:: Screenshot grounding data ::

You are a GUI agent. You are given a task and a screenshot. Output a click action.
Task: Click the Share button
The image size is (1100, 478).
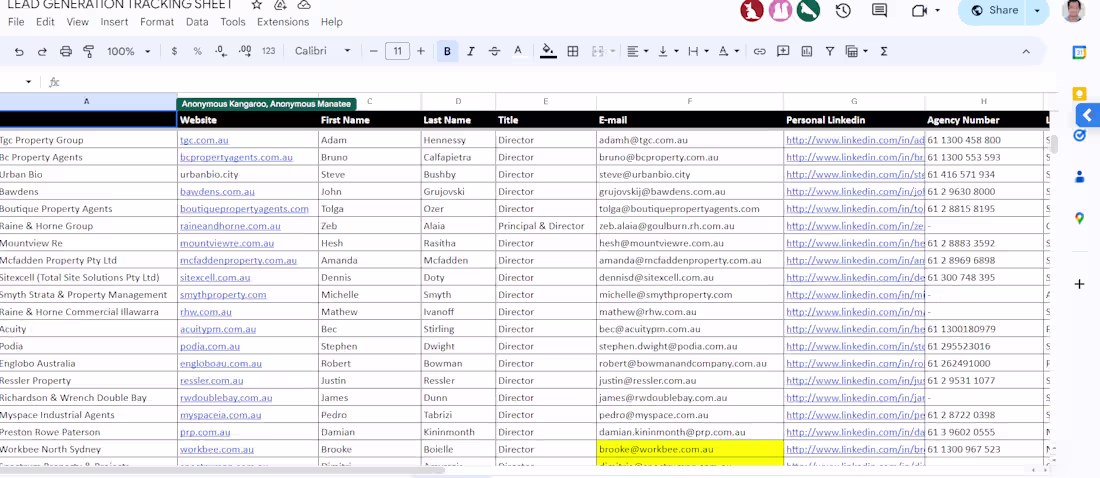pyautogui.click(x=994, y=11)
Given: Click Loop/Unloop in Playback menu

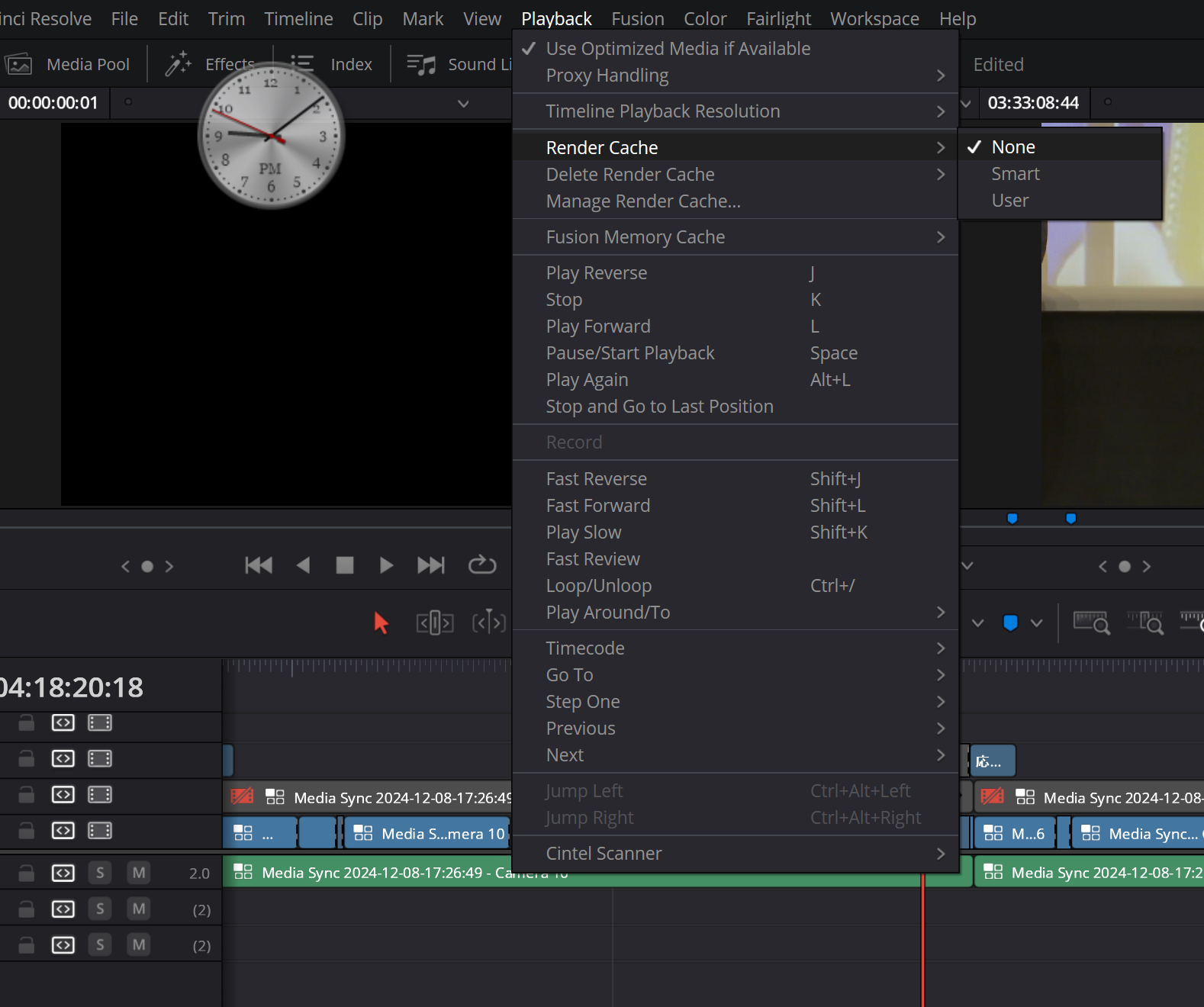Looking at the screenshot, I should (x=598, y=586).
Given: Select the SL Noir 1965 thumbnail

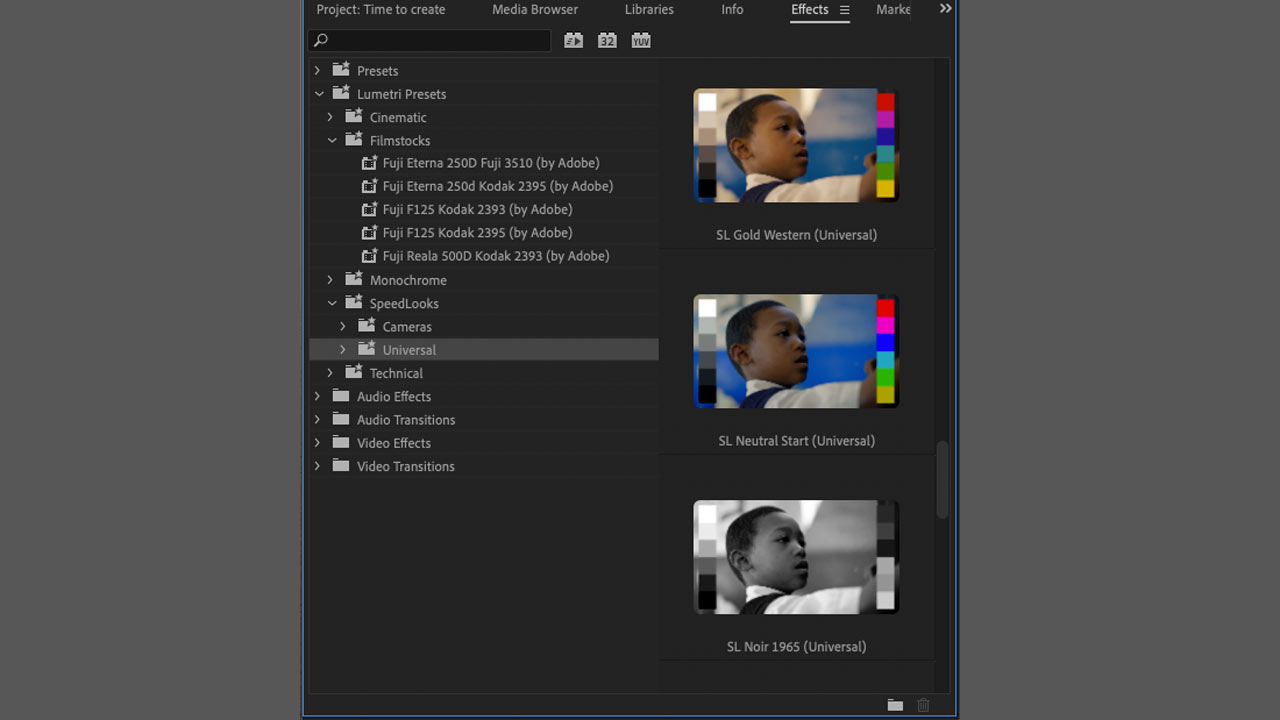Looking at the screenshot, I should [x=796, y=557].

:: Exercise prompt ::
Retype the entries exactly, skipping every picture.

:: Written reply ::
You are a GUI agent. You are given a task and a screenshot. Output a click action.
Task: Click the Share button
The image size is (1100, 478).
pyautogui.click(x=994, y=11)
Given: Click Loop/Unloop in Playback menu

Looking at the screenshot, I should (x=598, y=586).
Given: Select the SL Noir 1965 thumbnail

Looking at the screenshot, I should [x=796, y=557].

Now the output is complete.